Man mano che il pianeta si riscalda, anche i più piccoli predatori d'acqua dolce sono costretti a modificare il loro modo di vivere e nutrirsi. Le larve di libellula — feroci predatori subacquei che un giorno diventeranno gli adulti volanti che conosciamo — svolgono un ruolo chiave nelle reti trofiche di stagni e laghi. Questo studio pone una domanda apparentemente semplice ma dalle grandi implicazioni ecologiche: come modifica la temperatura dell'acqua, insieme alla disponibilità di cibo e alla crescita, il modo in cui le giovani libellule cacciano?

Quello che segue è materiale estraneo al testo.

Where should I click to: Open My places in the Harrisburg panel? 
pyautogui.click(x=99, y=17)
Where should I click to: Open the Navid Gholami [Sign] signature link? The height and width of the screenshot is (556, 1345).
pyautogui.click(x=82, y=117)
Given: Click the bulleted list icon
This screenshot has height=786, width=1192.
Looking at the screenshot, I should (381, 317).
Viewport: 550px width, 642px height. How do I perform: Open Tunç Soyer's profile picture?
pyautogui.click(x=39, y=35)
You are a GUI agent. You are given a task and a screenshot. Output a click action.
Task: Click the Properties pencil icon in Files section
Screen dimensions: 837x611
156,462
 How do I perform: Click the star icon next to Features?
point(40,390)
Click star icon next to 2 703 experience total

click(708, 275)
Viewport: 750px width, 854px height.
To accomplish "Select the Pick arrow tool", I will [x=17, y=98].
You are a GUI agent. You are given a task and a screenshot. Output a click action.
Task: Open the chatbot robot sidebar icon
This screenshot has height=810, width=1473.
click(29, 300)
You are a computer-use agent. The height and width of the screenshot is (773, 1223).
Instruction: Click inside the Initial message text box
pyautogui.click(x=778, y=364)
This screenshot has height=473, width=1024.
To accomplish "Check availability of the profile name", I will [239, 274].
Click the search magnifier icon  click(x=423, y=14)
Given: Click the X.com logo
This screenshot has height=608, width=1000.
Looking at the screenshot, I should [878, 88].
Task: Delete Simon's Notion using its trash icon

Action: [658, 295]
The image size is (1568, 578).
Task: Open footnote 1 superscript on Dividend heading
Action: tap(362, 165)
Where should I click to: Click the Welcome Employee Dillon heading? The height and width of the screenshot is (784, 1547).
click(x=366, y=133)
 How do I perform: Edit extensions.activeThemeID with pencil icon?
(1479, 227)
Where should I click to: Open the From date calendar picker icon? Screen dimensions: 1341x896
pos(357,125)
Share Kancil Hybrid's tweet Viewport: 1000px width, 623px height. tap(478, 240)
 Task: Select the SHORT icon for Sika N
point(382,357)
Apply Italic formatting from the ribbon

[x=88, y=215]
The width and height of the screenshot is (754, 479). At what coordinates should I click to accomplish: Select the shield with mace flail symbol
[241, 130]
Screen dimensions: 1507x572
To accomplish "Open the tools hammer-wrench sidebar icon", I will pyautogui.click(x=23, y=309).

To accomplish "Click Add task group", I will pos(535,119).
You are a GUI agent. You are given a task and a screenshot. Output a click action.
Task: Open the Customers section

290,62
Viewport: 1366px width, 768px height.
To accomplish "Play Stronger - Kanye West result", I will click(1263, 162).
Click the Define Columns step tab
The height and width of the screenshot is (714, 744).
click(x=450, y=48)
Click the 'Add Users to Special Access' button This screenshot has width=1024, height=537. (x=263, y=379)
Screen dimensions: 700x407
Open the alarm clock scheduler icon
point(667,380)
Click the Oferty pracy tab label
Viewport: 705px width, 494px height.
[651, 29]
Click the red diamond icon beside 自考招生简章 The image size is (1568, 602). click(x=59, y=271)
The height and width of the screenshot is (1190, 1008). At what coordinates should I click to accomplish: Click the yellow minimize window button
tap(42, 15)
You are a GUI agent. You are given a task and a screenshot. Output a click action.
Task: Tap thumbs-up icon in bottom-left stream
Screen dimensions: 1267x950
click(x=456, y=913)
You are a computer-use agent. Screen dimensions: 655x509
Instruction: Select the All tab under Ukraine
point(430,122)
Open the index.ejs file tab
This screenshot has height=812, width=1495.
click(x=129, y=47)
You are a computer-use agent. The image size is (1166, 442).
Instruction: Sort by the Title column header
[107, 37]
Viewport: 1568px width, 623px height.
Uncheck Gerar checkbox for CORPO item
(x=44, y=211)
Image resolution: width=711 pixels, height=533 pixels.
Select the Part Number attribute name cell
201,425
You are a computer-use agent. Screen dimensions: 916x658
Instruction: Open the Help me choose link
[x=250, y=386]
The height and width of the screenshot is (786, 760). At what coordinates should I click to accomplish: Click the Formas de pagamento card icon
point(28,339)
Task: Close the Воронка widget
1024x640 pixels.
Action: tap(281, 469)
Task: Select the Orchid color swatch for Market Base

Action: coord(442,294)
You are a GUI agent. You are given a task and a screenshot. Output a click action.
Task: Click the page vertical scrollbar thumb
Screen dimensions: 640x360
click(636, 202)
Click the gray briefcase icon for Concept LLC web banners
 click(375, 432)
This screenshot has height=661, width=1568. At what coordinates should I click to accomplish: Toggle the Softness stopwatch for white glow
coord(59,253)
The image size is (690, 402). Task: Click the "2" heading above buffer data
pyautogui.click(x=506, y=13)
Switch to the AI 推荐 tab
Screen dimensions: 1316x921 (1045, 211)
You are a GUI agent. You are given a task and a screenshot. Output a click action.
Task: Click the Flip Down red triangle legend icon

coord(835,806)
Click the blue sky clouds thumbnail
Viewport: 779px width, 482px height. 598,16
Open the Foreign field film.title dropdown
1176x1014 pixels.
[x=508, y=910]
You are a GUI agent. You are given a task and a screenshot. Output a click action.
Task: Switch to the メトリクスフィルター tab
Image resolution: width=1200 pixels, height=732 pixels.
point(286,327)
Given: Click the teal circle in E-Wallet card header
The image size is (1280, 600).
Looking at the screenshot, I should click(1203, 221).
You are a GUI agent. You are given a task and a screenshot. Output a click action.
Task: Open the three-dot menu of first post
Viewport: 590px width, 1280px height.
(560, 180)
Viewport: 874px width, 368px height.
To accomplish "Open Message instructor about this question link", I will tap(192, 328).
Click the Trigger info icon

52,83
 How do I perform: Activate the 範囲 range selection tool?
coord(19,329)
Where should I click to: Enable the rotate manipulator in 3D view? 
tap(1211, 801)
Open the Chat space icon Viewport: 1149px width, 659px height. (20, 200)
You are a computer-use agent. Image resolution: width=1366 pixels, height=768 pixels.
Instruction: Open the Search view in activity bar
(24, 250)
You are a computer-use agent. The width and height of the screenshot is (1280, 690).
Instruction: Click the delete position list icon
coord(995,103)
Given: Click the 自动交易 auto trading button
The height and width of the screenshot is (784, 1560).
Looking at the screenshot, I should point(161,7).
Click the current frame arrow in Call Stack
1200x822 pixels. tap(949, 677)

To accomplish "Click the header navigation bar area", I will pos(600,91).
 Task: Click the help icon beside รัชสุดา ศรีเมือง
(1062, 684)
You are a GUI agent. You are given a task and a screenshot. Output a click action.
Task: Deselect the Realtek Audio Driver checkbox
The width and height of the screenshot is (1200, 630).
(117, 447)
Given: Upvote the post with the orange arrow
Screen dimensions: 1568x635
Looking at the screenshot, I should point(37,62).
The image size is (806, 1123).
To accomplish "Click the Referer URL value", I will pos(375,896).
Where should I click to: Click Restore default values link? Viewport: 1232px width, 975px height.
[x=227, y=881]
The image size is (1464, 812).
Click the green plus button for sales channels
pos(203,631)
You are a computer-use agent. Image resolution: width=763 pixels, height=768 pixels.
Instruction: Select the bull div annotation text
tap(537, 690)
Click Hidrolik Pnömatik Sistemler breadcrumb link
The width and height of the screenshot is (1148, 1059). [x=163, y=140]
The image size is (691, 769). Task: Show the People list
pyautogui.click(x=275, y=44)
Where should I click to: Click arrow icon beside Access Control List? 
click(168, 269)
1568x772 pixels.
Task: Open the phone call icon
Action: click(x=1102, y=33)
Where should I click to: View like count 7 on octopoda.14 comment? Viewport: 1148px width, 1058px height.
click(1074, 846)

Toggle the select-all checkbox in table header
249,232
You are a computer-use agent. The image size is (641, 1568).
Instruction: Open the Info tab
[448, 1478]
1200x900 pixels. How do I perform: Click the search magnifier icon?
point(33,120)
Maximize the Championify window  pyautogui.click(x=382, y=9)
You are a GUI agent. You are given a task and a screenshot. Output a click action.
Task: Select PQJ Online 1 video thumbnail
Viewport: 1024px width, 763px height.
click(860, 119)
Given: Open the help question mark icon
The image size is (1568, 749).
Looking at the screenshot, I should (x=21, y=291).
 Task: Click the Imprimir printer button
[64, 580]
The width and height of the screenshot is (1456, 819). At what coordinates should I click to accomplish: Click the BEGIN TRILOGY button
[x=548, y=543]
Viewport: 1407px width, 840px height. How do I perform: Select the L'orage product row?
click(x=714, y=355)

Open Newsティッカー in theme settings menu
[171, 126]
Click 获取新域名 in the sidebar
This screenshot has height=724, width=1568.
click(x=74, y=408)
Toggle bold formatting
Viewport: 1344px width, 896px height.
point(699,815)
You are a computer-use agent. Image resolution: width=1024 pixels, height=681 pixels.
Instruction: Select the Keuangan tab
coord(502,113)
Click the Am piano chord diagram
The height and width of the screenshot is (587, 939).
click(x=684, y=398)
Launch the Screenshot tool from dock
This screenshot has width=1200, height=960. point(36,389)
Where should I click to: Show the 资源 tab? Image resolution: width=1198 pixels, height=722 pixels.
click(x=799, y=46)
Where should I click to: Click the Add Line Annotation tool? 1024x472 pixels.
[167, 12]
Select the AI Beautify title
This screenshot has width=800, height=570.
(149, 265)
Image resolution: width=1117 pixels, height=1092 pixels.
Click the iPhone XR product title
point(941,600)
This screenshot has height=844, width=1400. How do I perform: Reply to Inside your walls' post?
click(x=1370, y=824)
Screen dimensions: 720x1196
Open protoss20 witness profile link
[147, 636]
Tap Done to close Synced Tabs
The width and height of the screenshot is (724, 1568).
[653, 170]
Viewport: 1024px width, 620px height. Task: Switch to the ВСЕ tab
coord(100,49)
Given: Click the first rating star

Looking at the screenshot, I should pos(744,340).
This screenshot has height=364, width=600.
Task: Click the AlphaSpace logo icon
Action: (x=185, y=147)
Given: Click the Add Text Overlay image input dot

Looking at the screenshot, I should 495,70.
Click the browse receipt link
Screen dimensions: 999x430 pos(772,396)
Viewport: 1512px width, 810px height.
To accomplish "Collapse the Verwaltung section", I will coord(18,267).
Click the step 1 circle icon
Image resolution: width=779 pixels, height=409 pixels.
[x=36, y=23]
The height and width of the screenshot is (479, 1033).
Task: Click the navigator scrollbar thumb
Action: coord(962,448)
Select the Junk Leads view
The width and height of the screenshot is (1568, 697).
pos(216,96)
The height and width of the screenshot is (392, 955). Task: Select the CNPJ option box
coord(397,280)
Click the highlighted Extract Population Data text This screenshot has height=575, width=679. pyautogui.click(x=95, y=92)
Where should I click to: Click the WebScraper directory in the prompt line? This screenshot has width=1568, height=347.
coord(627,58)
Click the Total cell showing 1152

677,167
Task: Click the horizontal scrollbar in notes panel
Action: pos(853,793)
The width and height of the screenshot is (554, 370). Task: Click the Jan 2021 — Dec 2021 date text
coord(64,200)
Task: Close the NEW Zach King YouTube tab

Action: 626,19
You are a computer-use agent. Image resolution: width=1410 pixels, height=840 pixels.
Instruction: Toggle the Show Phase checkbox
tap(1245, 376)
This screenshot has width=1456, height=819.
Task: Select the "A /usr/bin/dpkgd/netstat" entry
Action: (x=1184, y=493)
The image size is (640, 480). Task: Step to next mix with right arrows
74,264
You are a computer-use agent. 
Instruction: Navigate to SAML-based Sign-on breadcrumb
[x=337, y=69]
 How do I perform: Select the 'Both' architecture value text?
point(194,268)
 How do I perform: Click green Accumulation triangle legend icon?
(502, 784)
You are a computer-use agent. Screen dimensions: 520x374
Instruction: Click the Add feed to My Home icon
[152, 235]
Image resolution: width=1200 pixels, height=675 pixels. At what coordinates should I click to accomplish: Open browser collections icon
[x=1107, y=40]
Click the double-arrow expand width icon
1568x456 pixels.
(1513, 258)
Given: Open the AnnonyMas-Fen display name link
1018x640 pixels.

Osservare piccoli predatori imparare a cacciare

Per indagare la questione, i ricercatori hanno allevato centinaia di larve della libellula comune Sympetrum striolatum dal momento della schiusa. Le larve sono state tenute a tre temperature dell'acqua costanti — fresca (16 °C), moderata (22 °C) e calda (28 °C) — per simulare condizioni che vanno da stagni tipici a quelli sottoposti a stress termico. In piccole vaschette il gruppo ha offerto loro artemie vive a densità di prede basse o alte, talvolta singolarmente e talvolta in prossimità di una larva rivale di dimensioni simili. Al microscopio hanno contato quante volte ogni larva attaccava la preda, quante prede effettivamente catturava e con quale frequenza quegli attacchi avevano successo, ripetendo queste osservazioni per cinque settimane mentre le larve crescevano.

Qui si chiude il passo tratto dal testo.